Comment by alex43578
7 days ago
1) Drawing on the thoughts of the founding fathers to argue “the government is violating the rights and protections enjoyed by Latino and African illegal immigrants” would certainly be a unique position, given who and what the constitution protected.
2) Even setting that aside, what current actions violate the Constitution?
The First Amendment has seen time, place, and manner restrictions, particularly when it crosses the line into rioting or obstructing government operations.
The Fourth has allowed for brief questioning, reasonable suspicion, and the recent Vasquez Perdomo emergency order held that these recent stops are constitutional - so even your “checks and balances” idea is working against you, as multiple branches of government are in concurrence here.
The “founders didn’t intend to protect X” argument is more about history than law. Whatever the founders personally believed, the Constitution they wrote and endorsed (as interpreted for well over a century) restrains government in its treatment of “persons,” not just citizens. Non-citizens (documented or not) still have due process protections, and law enforcement still has to stay inside Fourth Amendment limits.
On “what actions violate the Constitution”: you’re also overstating what’s been “held.” An emergency order/stay is not a merits ruling that a policy is constitutional; it’s often just “this can proceed for now while litigation continues.” And the fact that multiple branches haven’t stopped something yet doesn’t mean checks and balances are “working”, it can just mean they’re failing in slow motion, which is exactly the scenario the founders warned about.
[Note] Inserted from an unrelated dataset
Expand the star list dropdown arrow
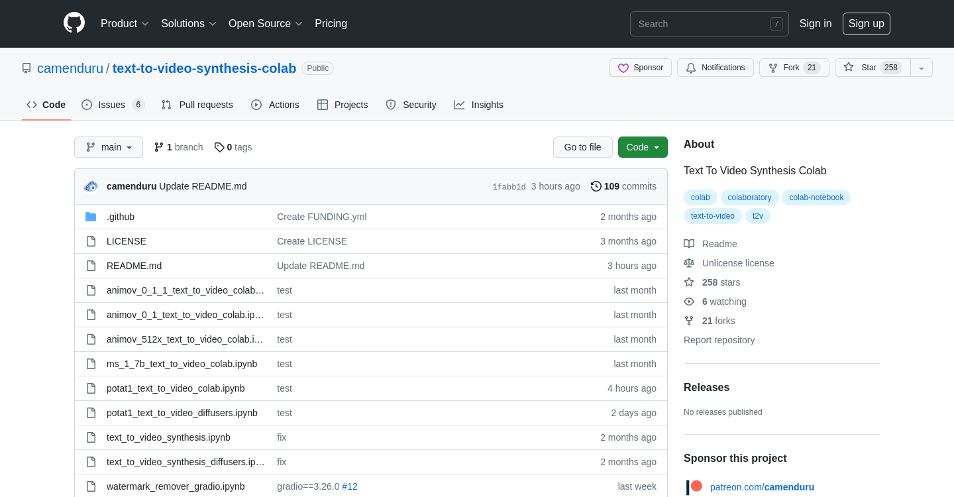Image resolution: width=954 pixels, height=497 pixels. (922, 68)
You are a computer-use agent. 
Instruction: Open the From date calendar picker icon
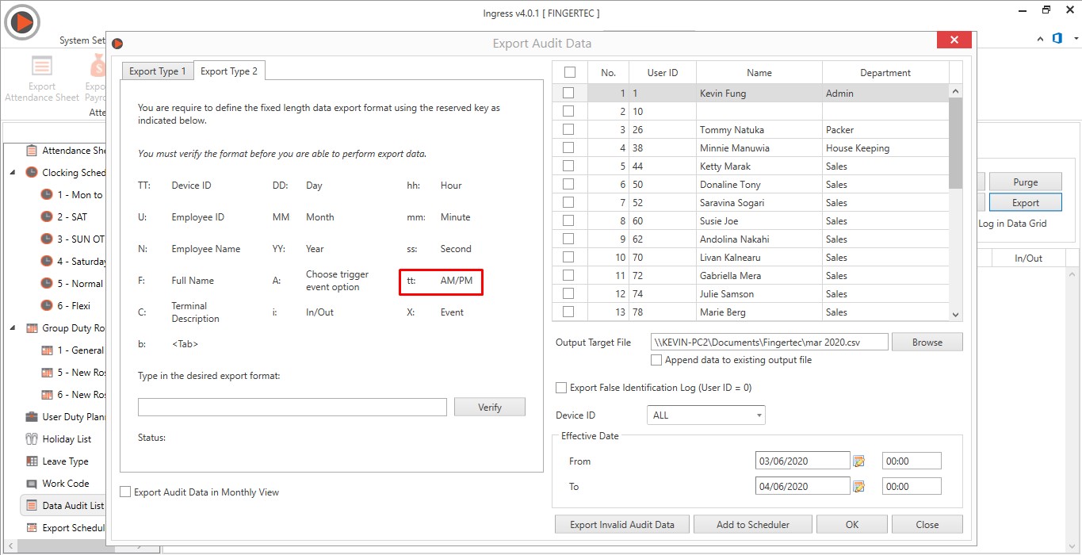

As for the specific amendments: time/place/manner doesn’t cover suppressing disfavored speech under pretext, and reasonable suspicion can’t be race/ethnicity-by-proxy or broad dragnet logic. If you want to argue the recent ICE-related tactics are clearly constitutional, cite the exact language you’re relying on and I’ll read it. But “emergency order exists” does not equal “constitutional on the merits.”
>…the Constitution they wrote and endorsed…restrains government in its treatment of “persons,” not just citizens.
Sure, it does now, but your original statement was “You should read more of the thoughts of America’s founding fathers”. But, do remember the founding fathers didn’t seem very concerned about the early government’s treatment or protections of many groups of people. Otherwise, we wouldn’t have needed: The Bill of Rights Amendments 13,14,15, and 19 The civil rights act Title 9, etc
>Non-citizens (documented or not) still have due process protections, and law enforcement still has to stay inside Fourth Amendment limits.
Sure, and those protections aren’t being violated, as evidenced by the Supreme Court holding that doesn’t even find enough risk to the plaintiffs to temporarily pause these enforcement actions. Just like they also agreed that TPS could be ended, parole could be ended, 3rd country deportations were allowed, etc.
At a certain point, when Congress doesn’t care to legislate against it, the Supreme Court via rulings/shadow docket allows it to continue, and the President authorizes it, the action is legitimate.
You can not like it, and you’re welcome to vote against it in the midterms and in 2028, but that doesn’t make it unconstitutional.
Just as emergency order doesn’t equal constitutional, complaints about enforcement of existing laws does not equal unconstitutional.
You’re conflating three different things: (1) founders’ personal moral failures, (2) the legitimacy theory they articulated, and (3) what an emergency posture from SCOTUS actually proves.
On (1) vs (2): yes, the founding generation tolerated massive injustice. That doesn’t refute the point I was making. The Enlightenment idea they leaned on is that rights pre-exist government and government power is delegated and limited. The later amendments you list aren’t a rebuttal to that framework, they’re the country painfully applying it more consistently over time via the mechanisms the Constitution itself provides.
On the Court point: “SCOTUS didn’t temporarily pause X” does not equal “no constitutional violation.” Emergency stays/injunctions turn on things like posture, standing, likelihood of success, irreparable harm, balance of equities, and deference; not a full merits finding that the challenged conduct is constitutional. “Shadow docket lets it continue” is not the same as “the Court blessed it.”
And the biggest issue is your last paragraph: legitimate does not equal constitutional.
Congress failing to act, the President authorizing something, and courts not immediately stopping it may show the government has the power to do it right now; it does not show the action is within constitutional limits. If that were the test, then any coordinated abuse across branches would become “legitimate by definition,” which is exactly what checks and balances are meant to prevent.
If you want to argue “these protections aren’t being violated,” then argue the specifics: what’s the standard being used for stops, entries, detentions, and removals, and how is it being applied? “It’s enforcement” is not a constitutional analysis.